Banks, telcos, energy face the biggest risk to FY22 earnings

  • MQ Research’s anticipation of the government’s populist leanings was borne out by the announcement of the one-off “Cukai Makmur” or Prosperous Tax. MQ Research estimates a 6% hit to corporate earnings, based on a comprehensive screen of the top 100 companies (those expected to be profitable in FY22). The one-off tax will raise corporate taxes to 33% for income over RM100m for FY22. The design of the tax disproportionately hurts larger corporates that have a high proportion of domestic revenues. MQ Research estimates financials (-9%) and telcos (-8%) will be the hardest hit, with technology and healthcare being the least impacted.

Sector Takeaways:

  • Consumer: Total handouts of RM12.2bn: 1) Bantuan Keluarga Malaysia (BKM): RM8.2bn (+26% y/y), 2) e-start: RM300m, 3) welfare assistance: RM2.4bn, 4) special financing to civil servants: RM1.3bn.
  • Banks: Will get some returns on the higher taxes; stimulus measure for households/businesses will ease asset quality stress, especially the ~600k jobs to be created. Mandate for Khazanah to manage RM3bn rehabilitation fund for Covid-hit corporates will aid with exposures in aviation, tourism etc.
  • Vape/Sugar tax: Excise duties to be introduced for liquid/gel products containing nicotine, which are currently banned. Suggests legalisation may be around the corner. The sugar tax has been widened to encompass a wider product range, but MQ Research expects minimal impact to fast moving consumer goods (FMCG) prices.
  • Plantations. Windfall profit levy threshold has been raised to RM3,000/3,500mt from RM2,500/RM3,000mt previously in Peninsular/ East Malaysia. Levy rates for East Malaysia have been adjusted up from 1.5% to 3%. Mildly negative, with minimal (>2%) impact to bottom line.
  • Construction unexciting: General allocation for construction is down 2% year-on-year (y-o-y). No mention of KVMRT3 at all. Pan Borneo Highway Sabah will benefit from federal’s funds, but that is nothing new. In-line with low expectations.
  • Environmental, Social and Governance (ESG) developments: Voluntary Carbon Market will facilitate carbon credit trading (under Bursa Malaysia). Bank Negara Malaysia will introduce a RM1bn Low Carbon Transition Facility to help small-to-medium sized enterprises adopt ESG practices. Electric vehicles tax exemptions will spur adoption and catalyse charging infrastructure development.

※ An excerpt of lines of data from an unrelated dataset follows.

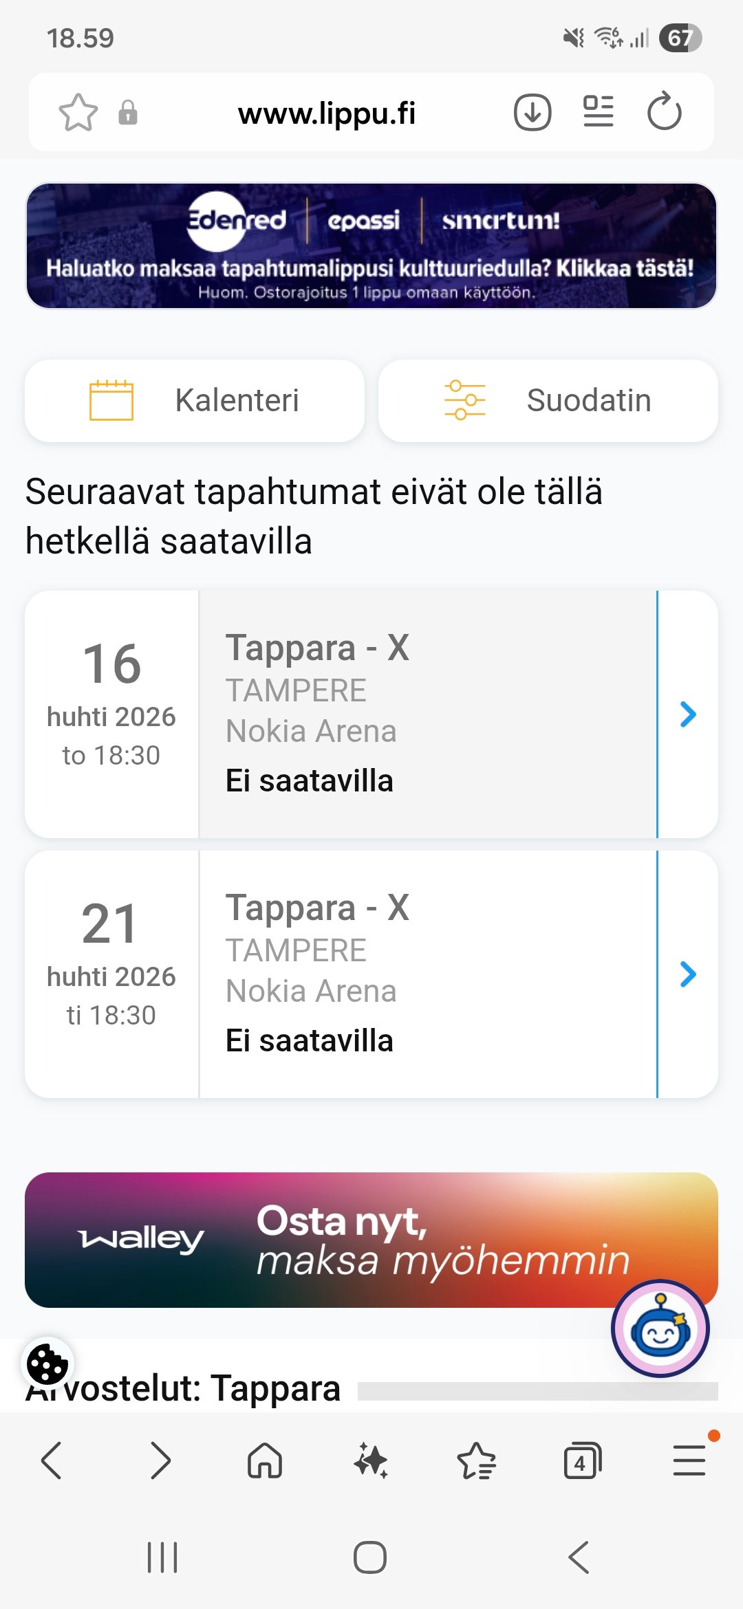Go back with browser toolbar arrow
The height and width of the screenshot is (1609, 743).
click(x=52, y=1460)
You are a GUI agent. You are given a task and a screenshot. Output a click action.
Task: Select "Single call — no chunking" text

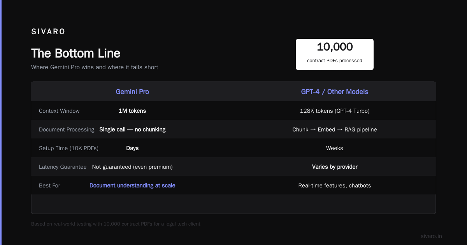(132, 130)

Bleak short-term outlook but excessive selling could be an opportunity

  • MQ Research expects a strong negative reaction from markets as the impact of the one-off corporate tax hike is digested, likely amplified by foreign selling.
  • Excessive corrections could present buying opportunities, especially if sell-off exceeds MQ Research’s tax-impact estimates.